Leadership to End Cholera is crucial
(Picture from presentation by Dominique Legros)

The partner updates were presented from: India (by me!), Haiti (Kenia Vissieres, Partners in Health), Nigeria (Seabstian Yennan, Nigeria CDC), UNHCR (Allen GK Maina), Alima (Eric Barte de Sante Faire), and Bangladesh (Azharul Khan, ICDDRB). All the presentations made at the meeting are available from the Fondation Merieux website.

Case Management challenges in healthcare facilities and at the community level were discussed at length. The model of the Malawi healthcare workers, which has also recently been discussed in an article in the BMJ Global Health, was presented. I had my reservations about the model, which had a lot of similarities with the ASHA worker model in India. I was concerned that as in India, too many responsibilities were being shouldered by the community level healthcare workers, and as a side effect, the quality of services provided by them could be compromised. The good thing was that there was a systematic training program planned for these workers. However, the quality control measures were not very clear to me.

My presentation on cholera case management status in India

In course of the second day’s discussions, the two groups which emerged as neglected groups, with little evidence base to guide clinical practice, particularly in difficult settings, like in the case of humanitarian crises, were pregnant women and children with severe acute malnutrition. Presentations from Medecins Sans Frontieres highlighted the plight of pregnant women, who were purging, and went into labor, in the cholera treatment centers. Thankfully, this is a small proportion of patients, but the clinical and humanitarian challenges in ensuring the dispensing of dignified care to these women is indeed a major challenge.
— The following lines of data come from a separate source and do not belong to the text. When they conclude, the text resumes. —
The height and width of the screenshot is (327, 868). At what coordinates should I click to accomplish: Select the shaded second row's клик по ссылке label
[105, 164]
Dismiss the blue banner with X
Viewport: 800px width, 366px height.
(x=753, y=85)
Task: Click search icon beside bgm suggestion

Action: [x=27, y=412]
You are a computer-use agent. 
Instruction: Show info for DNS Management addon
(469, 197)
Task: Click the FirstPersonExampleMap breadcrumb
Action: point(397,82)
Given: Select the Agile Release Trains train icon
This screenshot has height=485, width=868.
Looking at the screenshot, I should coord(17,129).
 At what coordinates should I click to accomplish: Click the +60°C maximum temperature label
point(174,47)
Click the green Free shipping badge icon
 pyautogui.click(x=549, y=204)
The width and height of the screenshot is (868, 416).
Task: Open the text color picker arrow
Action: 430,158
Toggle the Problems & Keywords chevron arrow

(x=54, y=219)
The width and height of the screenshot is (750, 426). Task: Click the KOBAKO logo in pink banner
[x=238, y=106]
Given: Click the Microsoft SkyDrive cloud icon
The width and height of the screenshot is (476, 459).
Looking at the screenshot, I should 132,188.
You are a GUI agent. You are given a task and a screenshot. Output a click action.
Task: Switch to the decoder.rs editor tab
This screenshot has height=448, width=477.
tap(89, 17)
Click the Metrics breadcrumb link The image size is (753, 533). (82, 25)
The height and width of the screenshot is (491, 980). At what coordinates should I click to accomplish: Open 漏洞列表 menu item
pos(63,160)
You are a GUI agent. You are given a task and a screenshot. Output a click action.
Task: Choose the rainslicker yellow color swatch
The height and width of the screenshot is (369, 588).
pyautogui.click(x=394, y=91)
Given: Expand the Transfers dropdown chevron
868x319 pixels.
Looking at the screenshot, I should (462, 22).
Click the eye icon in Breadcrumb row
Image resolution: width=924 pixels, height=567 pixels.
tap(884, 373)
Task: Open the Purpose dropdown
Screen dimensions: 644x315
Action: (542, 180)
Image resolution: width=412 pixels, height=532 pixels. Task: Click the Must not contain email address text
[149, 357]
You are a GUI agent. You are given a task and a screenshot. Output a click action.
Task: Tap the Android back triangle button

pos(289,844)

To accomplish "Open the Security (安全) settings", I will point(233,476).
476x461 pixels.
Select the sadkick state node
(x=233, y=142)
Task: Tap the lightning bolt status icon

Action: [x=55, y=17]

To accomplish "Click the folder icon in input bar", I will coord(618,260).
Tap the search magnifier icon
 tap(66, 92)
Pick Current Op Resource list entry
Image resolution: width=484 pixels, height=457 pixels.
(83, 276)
A presentation by the WHO Country Office representative from Yemen reiterated the scale of the cholera problem in the war torn country and the major hurdles in providing even basic healthcare. It was appreciable that even with such insurmountable challenges as were faced by the healthcare providers in Yemen, the reported mortality from cholera remained at less than 1%, around 0.3%. 

The meeting also dedicated some time to discuss and network between members (both present at the meeting and those that called in) in response to the call for proposals from Wellcome Trust-DFID, UK, for cholera control as part of the epidemic preparedness program.

Although significant achievements have been made in the past year, there still remain significant challenges to providing adequate, evidence based care to all, in difficult settings, particularly in cholera endemic areas experiencing war or political unrest or other humanitarian crises.